● Given problem: Return verbatim the stretch of lines from the one containing "Where should I" through the one containing "Action: (x=12, y=43)", both included. Leave out the pictures.

● Provided information:
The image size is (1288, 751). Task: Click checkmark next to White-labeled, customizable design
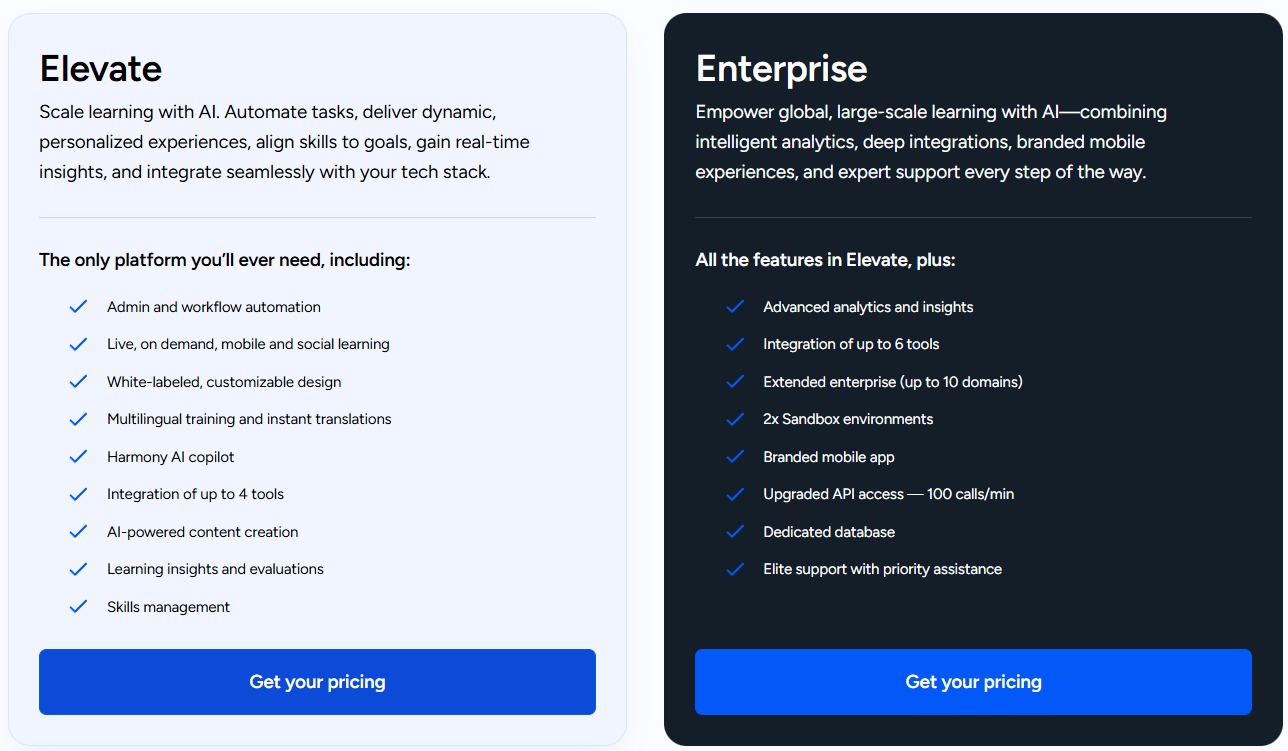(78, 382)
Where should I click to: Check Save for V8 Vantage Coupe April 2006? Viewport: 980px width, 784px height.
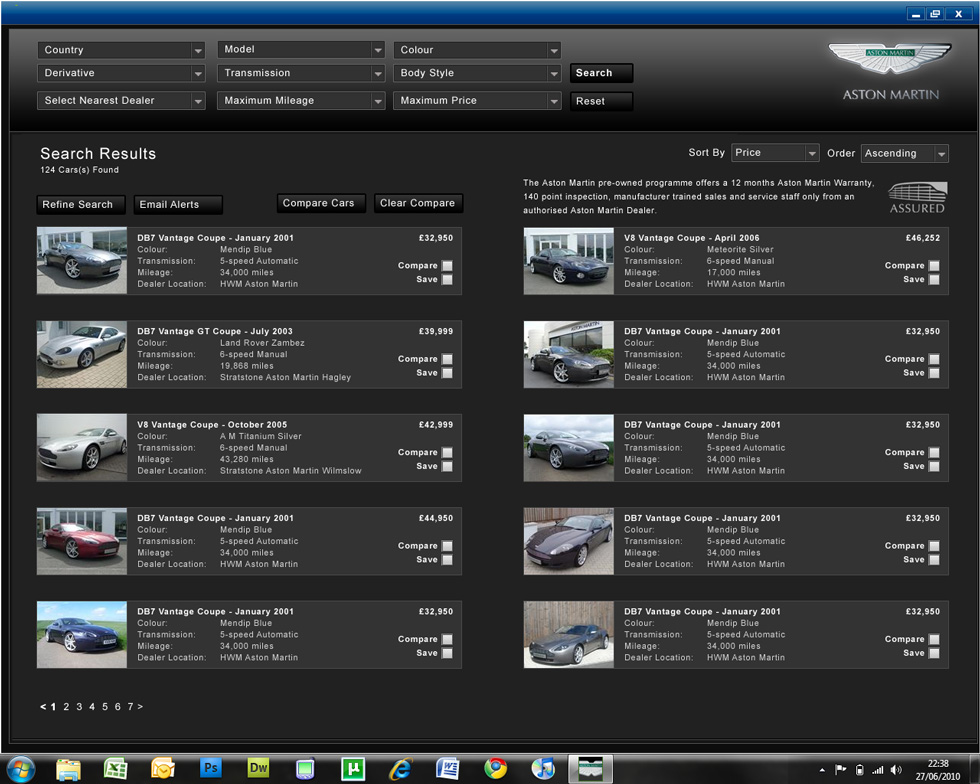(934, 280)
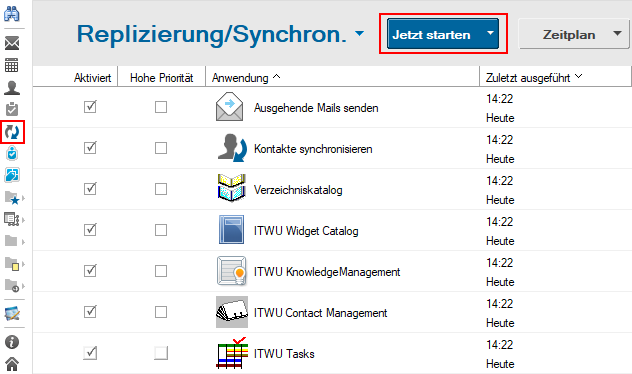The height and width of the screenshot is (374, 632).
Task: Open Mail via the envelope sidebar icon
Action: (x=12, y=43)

* * *

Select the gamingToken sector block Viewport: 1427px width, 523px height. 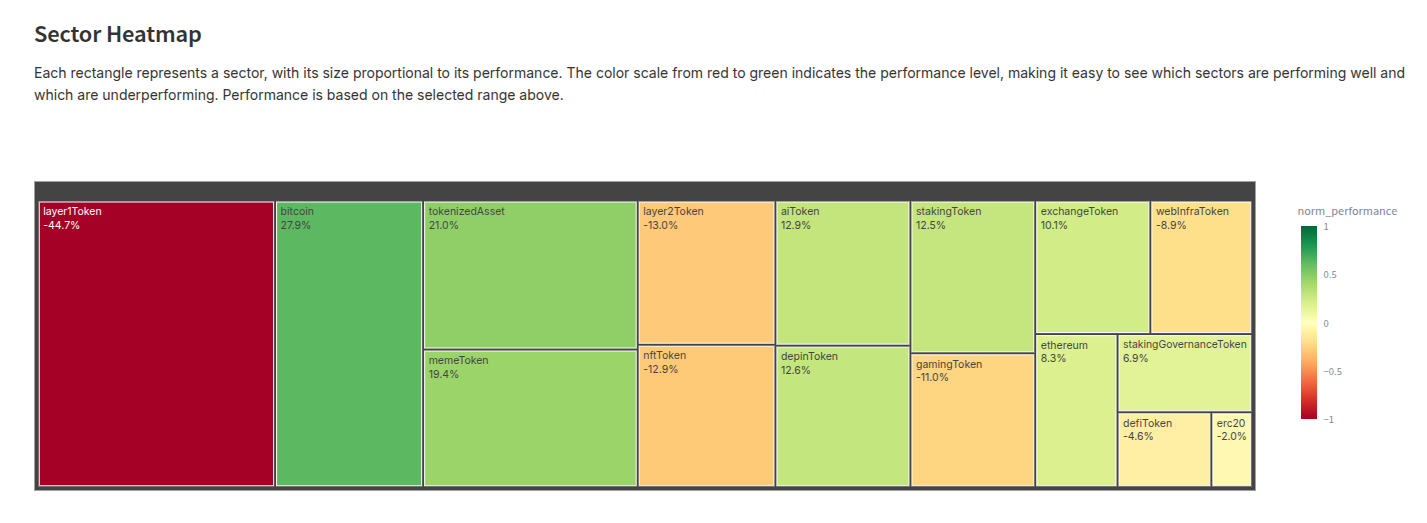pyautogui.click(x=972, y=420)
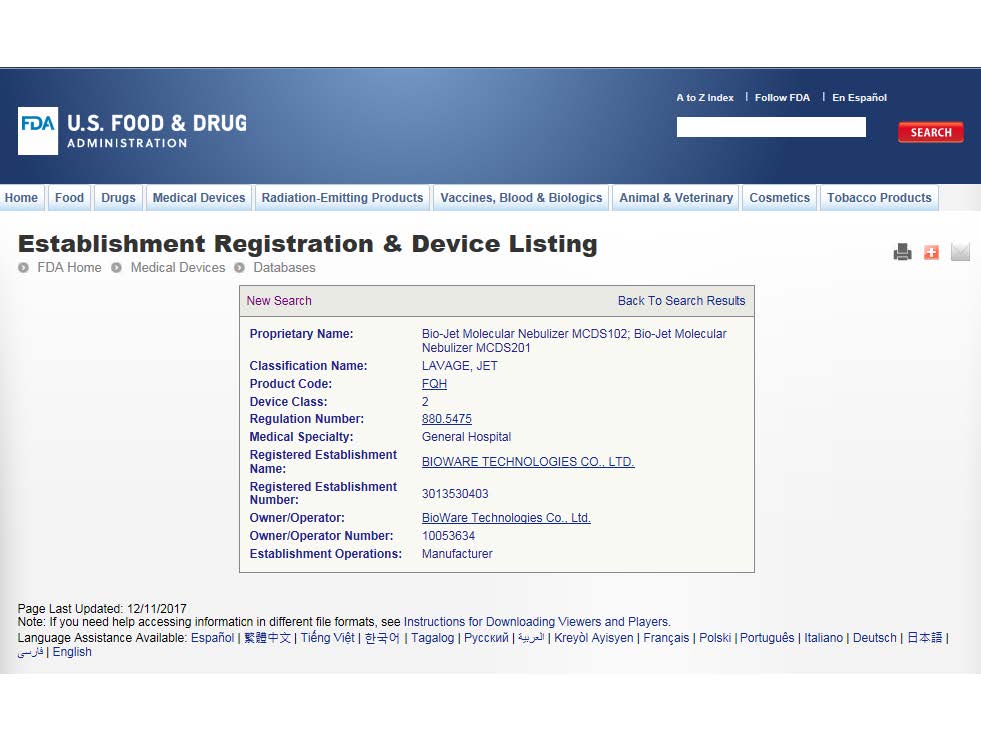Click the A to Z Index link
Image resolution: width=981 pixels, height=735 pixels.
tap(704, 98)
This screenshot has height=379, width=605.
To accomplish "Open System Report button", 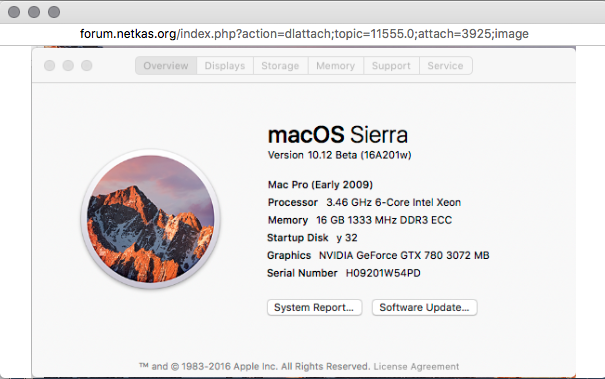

--

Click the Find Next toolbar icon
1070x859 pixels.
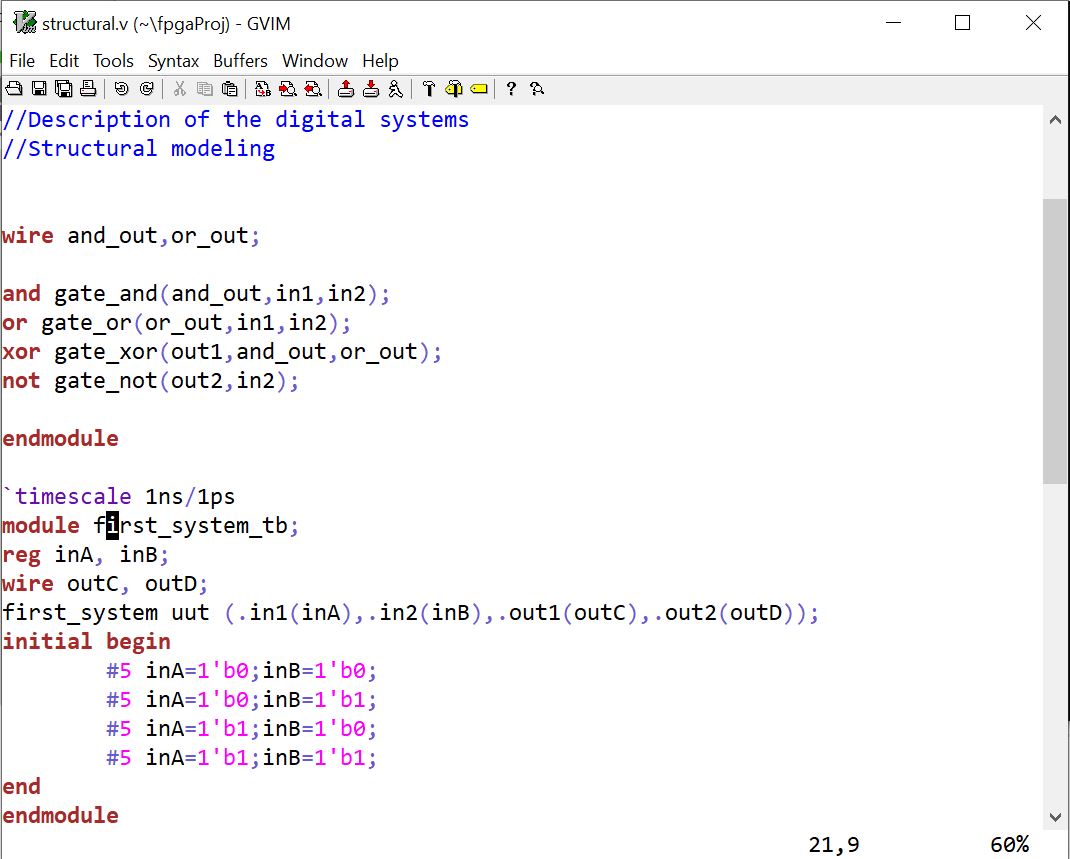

● Full output:
Where should I click to: Check Save for V8 Vantage Coupe April 2006? Viewport: 980px width, 784px height.
(934, 280)
The height and width of the screenshot is (374, 632).
Task: Open Mail via the envelope sidebar icon
Action: (x=12, y=43)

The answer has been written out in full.